It tells you the input watts going in for solar charging.

In theory, based on how I connected my panels, and each panel spec Voc, Isc and temperature coefficients, I don't think I'll ever hit max voltages to cause any harm to the Delta's solar input.

Pls tell me if my calculations are correct here...Based on my panel's specs, two panels connected in series is ~40V max give and take. Next, this cluster of 2 panels are connected in parallel. So, the voltage in parallel remains ~ 40 V.
See this example picture of 3 clusters of "2-in-series" all in parallel: https://diysolarforum.com/threads/solar-panel-strings-parallel-series-explained.61/
When connected in parallel, you're just adding up the amps while voltage remains constant..

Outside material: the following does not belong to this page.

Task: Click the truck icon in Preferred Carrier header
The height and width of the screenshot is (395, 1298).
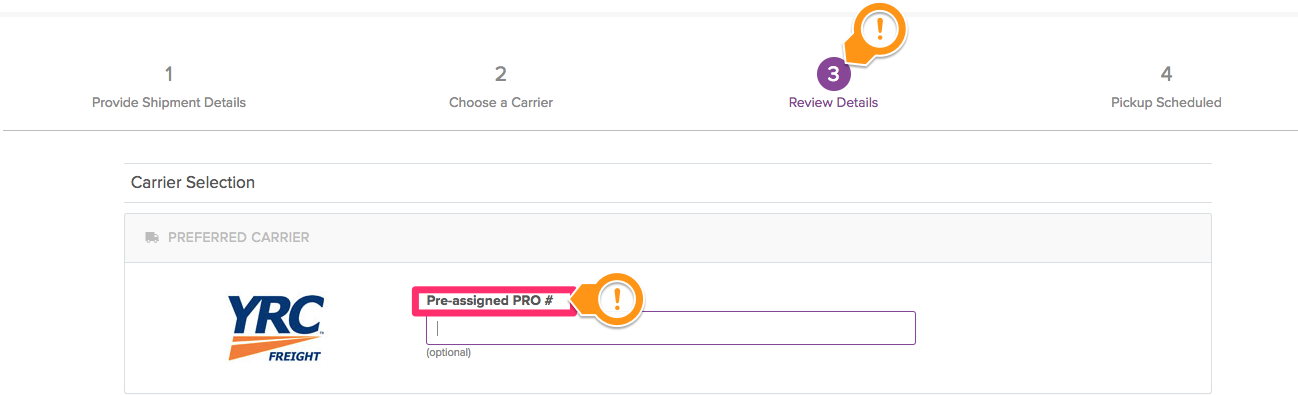Action: pos(152,237)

Therefore, in my setup, I was thinking that the only issue could be the max current.
On a really good day, I think I should be generating ~8A per each cluster of "2-in-series". So, adding up, it should be ~16A being the total amps in Parallel connection. ~16A going into the Delta, while the Delta's charge controller should be limiting the amps to 10A.

However, next month, I am planning to purchase an external watt meter and check both my clusters individually. Then, run some real measurements as well, of the parallel connection assembly.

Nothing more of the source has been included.